大量の食材を持ってきてくれたお礼ということで彼女に案内されたのは厨房だった。
断ることもできず、そこに連れていかれ、椅子に座らせられる。
目の前には、試作品を食す為に設置されている質素で大きなテーブルがあり、そこには豪勢な料理が所狭しと広がっていた。
ローストした何かの肉の切り身。
赤く茹であがった甲殻類の鋏とタルタルソースの付け合わせ。
生春巻きにはどこかの惑星で見た根菜が巻かれている。
赤いスープには一体何が溶けているのか分からないがとろりとしていそうだ。
エトセトラエトセトラ、他にも山盛りの料理がある。
左をチラッと見ればそこにはこの料理に使われた食材があるだろう。
だが、僕は努めてそれを見ないようにする。
何があるのかは自分自身が持ってきたモノのため、よく分かっている。
だが実際に食材を見ると食欲を無くしてしまう人間もこの世にはいるのだ。
とくに彼女の料理の場合は。
僕は恐る恐る手を伸ばし、ファルカポネの殻を素手でむいた。ぷりんっ、と勢いよく一口大の真っ白な身が出てくる。ほんのりと香るのは潮の香だ。
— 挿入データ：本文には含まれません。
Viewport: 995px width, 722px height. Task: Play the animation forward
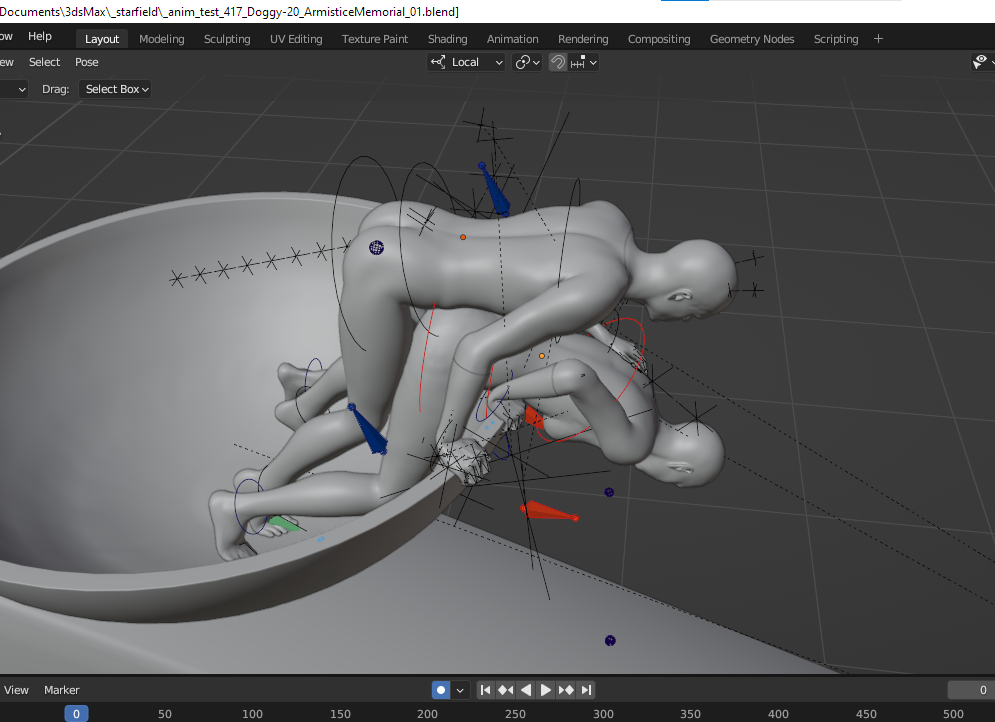tap(546, 690)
大きく口を開けて頬張り、奥歯で身を噛みしめると繊維を押しつぶす感触と共に肉汁が溢れてきた。
シンプルに塩茹でしたらしい。ファルカポネの身は意外と癖が無くて素直に美味しいと思える味だった。培養エビよりよほど旨い。
飲み込み、頷き、これは大丈夫だと安心して、もう一個手に取り殻をむく。
「どう? 美味しいでしょ? ダガンから採れた塩で茹でてみたの!」
背後に控えていたシェフが欲しくもない情報を言ってくる。
咀嚼が止まり、喉が動かない。当然手も止まる。ごくん、と何とか飲み込んだ。
美味に感じられていた筈の塩気がとても不快に思えてならない。
ダガンというのは黒い甲虫型のダーカーだ。
4本足で、中型犬ほどの大きさ、群れて襲ってきて、黒光りしている、虫だ。
アレから塩を採って茹でたものが僕の口の中に入ったわけだ。
「フランカさん、食べてる最中に何使ったか言わないでくれってさっき頼んだばかりじゃないか……」
「だってリバーさん、とっても美味しそうに食べてくれるんですもの! ダガンもちゃんと調理すれば美味しくなるってわかったでしょ? 食わず嫌いはダメよ!」
振り返って叱りつけると、奇怪料理人フランカはまるで怯むことなくそう言う。
別に彼女は悪い人間ではないし、僕にダガンの煮汁からでた塩を摂取させたのも悪意はない。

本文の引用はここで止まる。